SET TASK.
Reproduce the lines of the listing between the line holding "358x153 pixels. At" and the line holding "coord(55,54)", inclusive, copying each line whole except that every click coordinate in the answers is multiplied by 2 and rounded to a whole number, halves up. Leave all other numbers as they are.

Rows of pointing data
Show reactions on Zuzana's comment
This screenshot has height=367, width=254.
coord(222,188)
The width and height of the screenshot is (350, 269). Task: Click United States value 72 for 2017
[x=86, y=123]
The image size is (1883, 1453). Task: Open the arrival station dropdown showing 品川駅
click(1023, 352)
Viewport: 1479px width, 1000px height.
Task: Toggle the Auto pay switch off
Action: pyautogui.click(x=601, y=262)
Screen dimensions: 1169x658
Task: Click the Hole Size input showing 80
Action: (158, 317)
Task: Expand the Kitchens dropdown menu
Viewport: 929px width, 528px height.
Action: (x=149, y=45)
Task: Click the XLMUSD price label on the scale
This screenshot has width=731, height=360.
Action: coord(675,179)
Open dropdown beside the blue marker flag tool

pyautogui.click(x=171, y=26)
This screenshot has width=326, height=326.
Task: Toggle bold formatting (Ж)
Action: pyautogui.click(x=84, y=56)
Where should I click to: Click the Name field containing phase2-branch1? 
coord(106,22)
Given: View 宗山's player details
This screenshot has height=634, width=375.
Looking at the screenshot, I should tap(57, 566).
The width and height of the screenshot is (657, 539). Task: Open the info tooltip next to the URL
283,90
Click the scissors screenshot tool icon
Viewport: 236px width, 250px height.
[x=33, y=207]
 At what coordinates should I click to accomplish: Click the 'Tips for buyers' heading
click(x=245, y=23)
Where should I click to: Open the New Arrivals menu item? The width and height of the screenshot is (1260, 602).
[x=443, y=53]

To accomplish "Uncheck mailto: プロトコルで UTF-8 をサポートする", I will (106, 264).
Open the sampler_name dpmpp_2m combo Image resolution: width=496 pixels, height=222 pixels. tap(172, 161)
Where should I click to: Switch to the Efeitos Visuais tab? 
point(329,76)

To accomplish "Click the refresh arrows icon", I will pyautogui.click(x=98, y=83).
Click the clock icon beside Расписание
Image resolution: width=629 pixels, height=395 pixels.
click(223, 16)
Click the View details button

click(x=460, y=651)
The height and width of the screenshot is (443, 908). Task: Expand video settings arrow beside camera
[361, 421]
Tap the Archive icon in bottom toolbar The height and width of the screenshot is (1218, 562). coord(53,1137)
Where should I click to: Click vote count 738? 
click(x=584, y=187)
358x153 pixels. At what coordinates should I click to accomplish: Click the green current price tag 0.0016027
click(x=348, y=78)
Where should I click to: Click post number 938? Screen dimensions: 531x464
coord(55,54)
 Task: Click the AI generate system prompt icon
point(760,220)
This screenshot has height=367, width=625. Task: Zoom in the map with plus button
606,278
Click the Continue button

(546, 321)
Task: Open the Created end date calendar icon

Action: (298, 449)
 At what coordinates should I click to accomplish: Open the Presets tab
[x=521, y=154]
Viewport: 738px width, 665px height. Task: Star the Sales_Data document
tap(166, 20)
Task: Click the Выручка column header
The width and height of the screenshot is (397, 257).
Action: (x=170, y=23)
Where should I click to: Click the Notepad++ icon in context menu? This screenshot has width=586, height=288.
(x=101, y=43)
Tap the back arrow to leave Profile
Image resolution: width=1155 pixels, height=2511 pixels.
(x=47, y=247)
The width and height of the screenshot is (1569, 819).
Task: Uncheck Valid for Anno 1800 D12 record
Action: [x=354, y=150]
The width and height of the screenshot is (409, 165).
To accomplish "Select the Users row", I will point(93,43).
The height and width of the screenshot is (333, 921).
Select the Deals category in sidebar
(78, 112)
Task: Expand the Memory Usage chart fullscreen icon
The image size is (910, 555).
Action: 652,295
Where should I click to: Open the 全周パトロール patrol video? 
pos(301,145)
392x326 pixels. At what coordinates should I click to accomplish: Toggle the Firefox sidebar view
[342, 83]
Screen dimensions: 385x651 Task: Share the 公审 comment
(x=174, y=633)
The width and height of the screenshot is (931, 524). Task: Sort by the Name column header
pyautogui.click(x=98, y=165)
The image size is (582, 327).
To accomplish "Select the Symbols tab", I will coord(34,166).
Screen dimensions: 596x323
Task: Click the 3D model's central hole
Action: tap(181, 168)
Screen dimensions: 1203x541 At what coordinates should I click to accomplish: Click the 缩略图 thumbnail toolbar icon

RESPONSE.
358x153 pixels. At what coordinates should I click to accomplish: Click the green current price tag 0.0016027
click(x=696, y=156)
Where should I click to: Click post number 938? Screen dimensions: 531x464
coord(110,108)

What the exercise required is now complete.